If you aren’t using the HDMI interface, my tests show that it is in fact possible to reduce the GPU memory to just 2MB with no ill effects, when using the 1280×720 display panel, because the frame buffer seems to operate in 16-bit mode by default:

mem=448M@0M mem=62M@450M

That leaves a total of 510MB of for applications.

Memory Compression

In the recent kernels, there are two modules that are very useful when we have plenty of CPU resources but very little memory – just the case on the AC100. They are zcache and zram. On the 3.0 kernels instead of zram we can use frontcache which is similar but has the advantage that it is aware and cooperates with zcache. Since at the time of writing this 3.0 isn’t quite as polished and stable for the AC100 as 2.6.38, let’s focus on zram instead.

Assuming you have compiled zcache support into your kernel, all you need to do to enable it is add the kernel boot paramter “zcache”. From there on, your caches should be compressed, thus increasing the amount they can store.

zram provides a virtual block device backed by RAM, but the contents are compressed, so it should always end up using less than the amount of memory it presents as a block device (unless all of the data is uncompressible, which is very unlikely).
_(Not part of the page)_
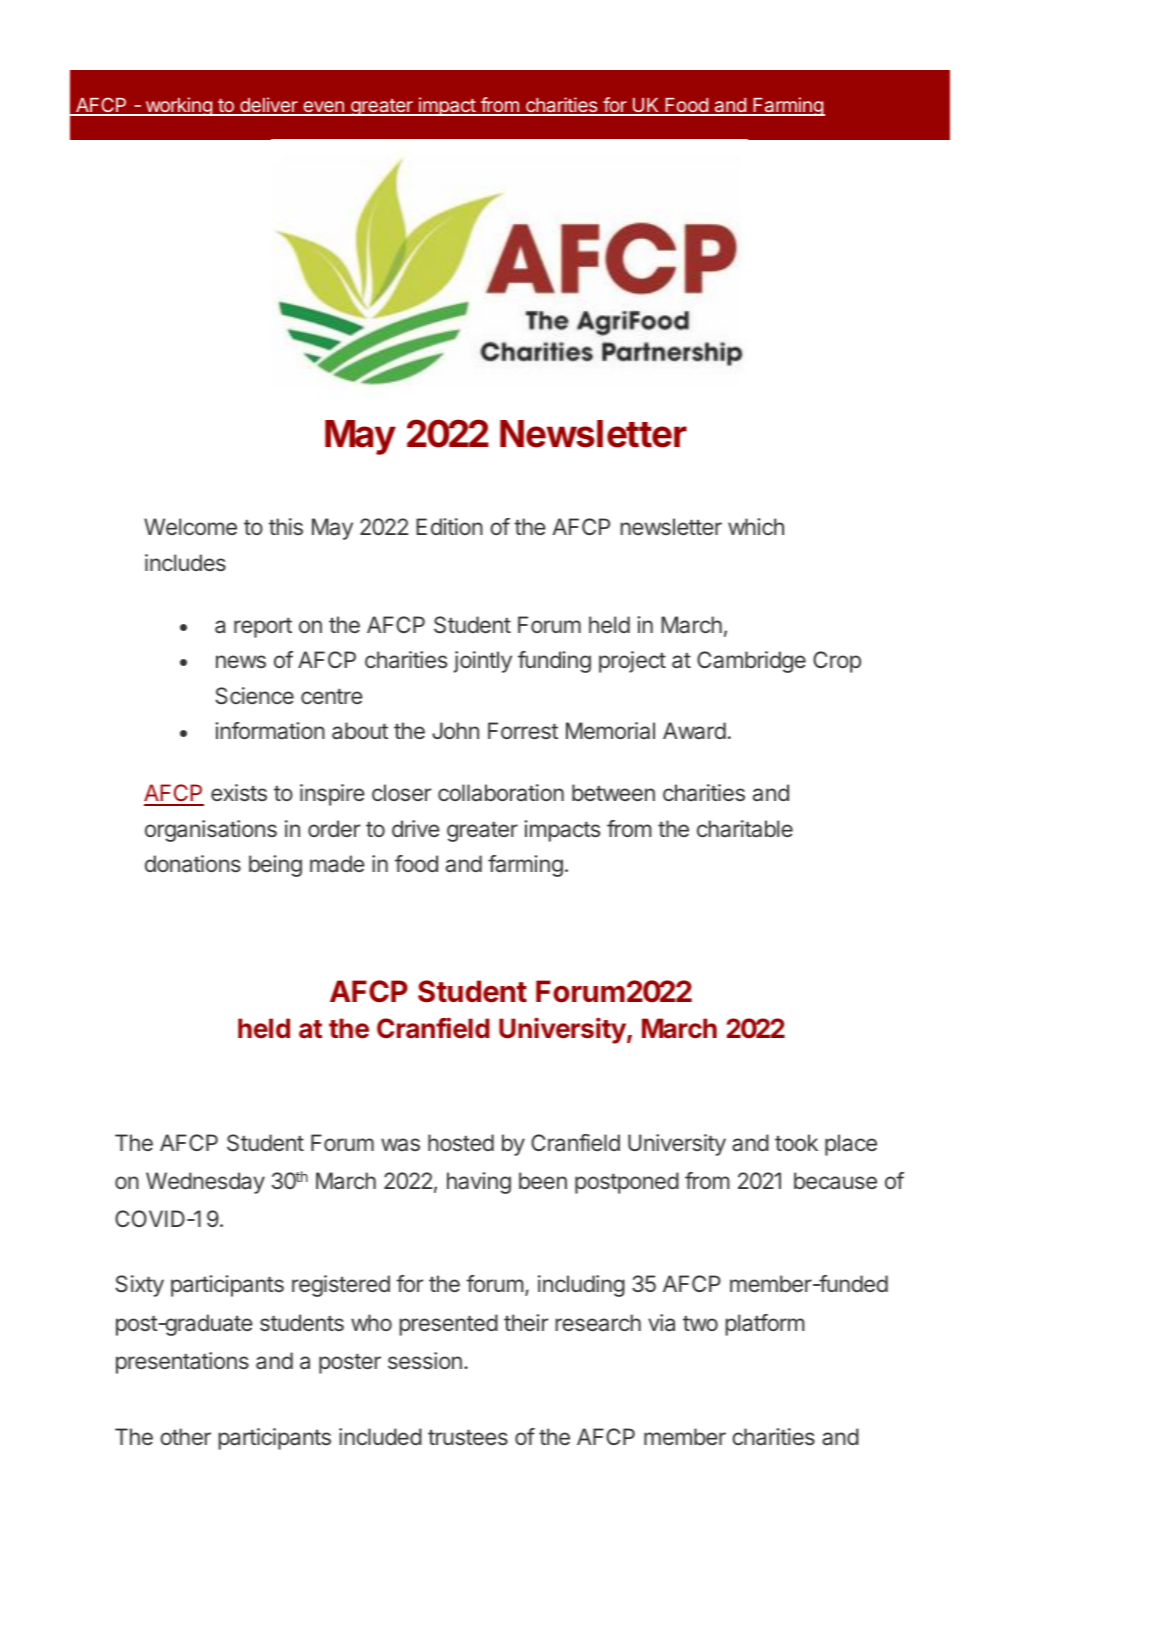 This image has width=1164, height=1647. What do you see at coordinates (461, 1142) in the image?
I see `hosted` at bounding box center [461, 1142].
To err on the side of caution we shouldn’t set this to more than half of the total memory across all the zram devices. To ensure optimal performance, we should also set the number of zram devices to be the same as the number of CPUs cores in the system to make sure that all CPUs end up being used (each zram device handler is a single thread).

To set the number of zram devices to 2 (Tegra2 has 2 CPU cores), we need to create the file /etc/modprobe.d/zram.conf containing the following line:

options zram num_devices=2

Then once we load the zram module (modprobe zram), we should see device nodes called /dev/zram*. We can configure the devices:

echo <memory_size_in_bytes> > /sys/block/<zram_device>/disksize

The amount of memory assigned to each zram device should be such that their total combined size doesn’t exceed half of the total physical memory in the system.
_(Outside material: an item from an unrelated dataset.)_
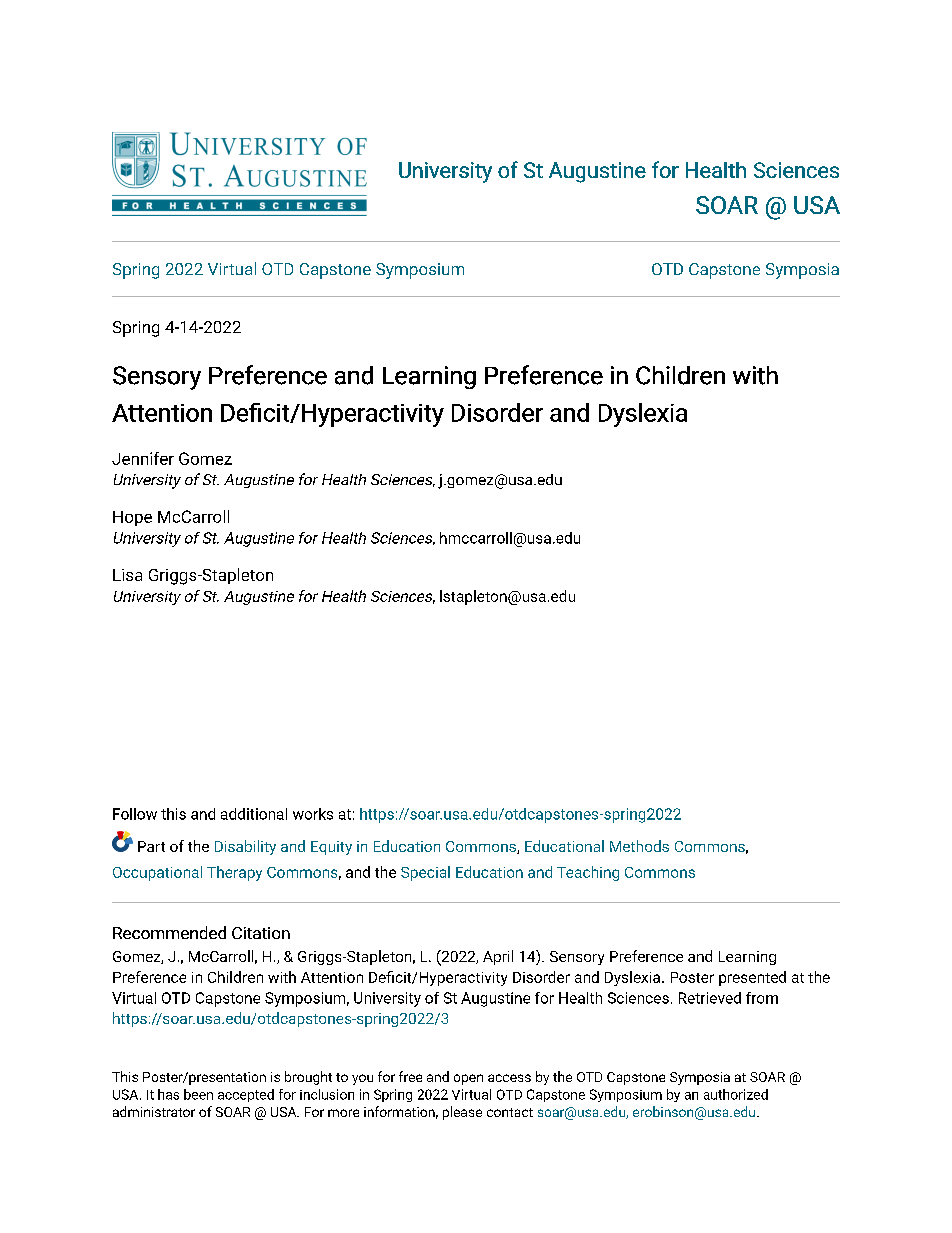 This image has height=1233, width=952. Describe the element at coordinates (254, 814) in the image. I see `additional` at that location.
Then we can create swap headers on those zram devices using mkswap (e.g. mkswap /dev/zram0) and enable swapping to them (swapon -p100 /dev/zram0).

We should now have some compressed RAM for swapping to instead of swapping to a slow SD card.

Tweaks

It turns out that some of the default settings on Linux distributions aren’t as sensible as they could be. By default the amount of stack space each thread is allocated is 8MB. This is unnecessarily large and results in more memory consumption than is necessary. Instead we can set the soft limit to 256KB using “ulimit -s 256”. Ideally we should make this happen automatically at startup by creating a file /etc/security/limits.d/90-stack.conf containing the following:

* soft stack 256

Some users have reported that this can increase the amount of available memory after booting by a a rather substantial amount. Since this is a soft limit, programs that require more stack space can still allocate it by asking for it.

Choice of Software

One of the most commonly used types of software nowdays is a web browser, and unfortunately, most web browsers have become unreasonably bloated in recent years. This is a problem when the amount of memory is as limited as in it is on most ARM machines. Firefox and to a somewhat lesser extent Chrome require a substantial amount of memory. However, there is another reasonably fully featured alternative that works on ARM – Midori. Midori is based on the Webkit rendering engine, the same one that is used by Chrome and Safari. However, it’s memory footprint is approximately half of the other browsers. Unfortunately, it’s JavaScript support isn’t quite as good as on Firefox and Chrome yet, but it is sufficiently good for most things, and if memory pressure is a serious issue, you might want to try it out.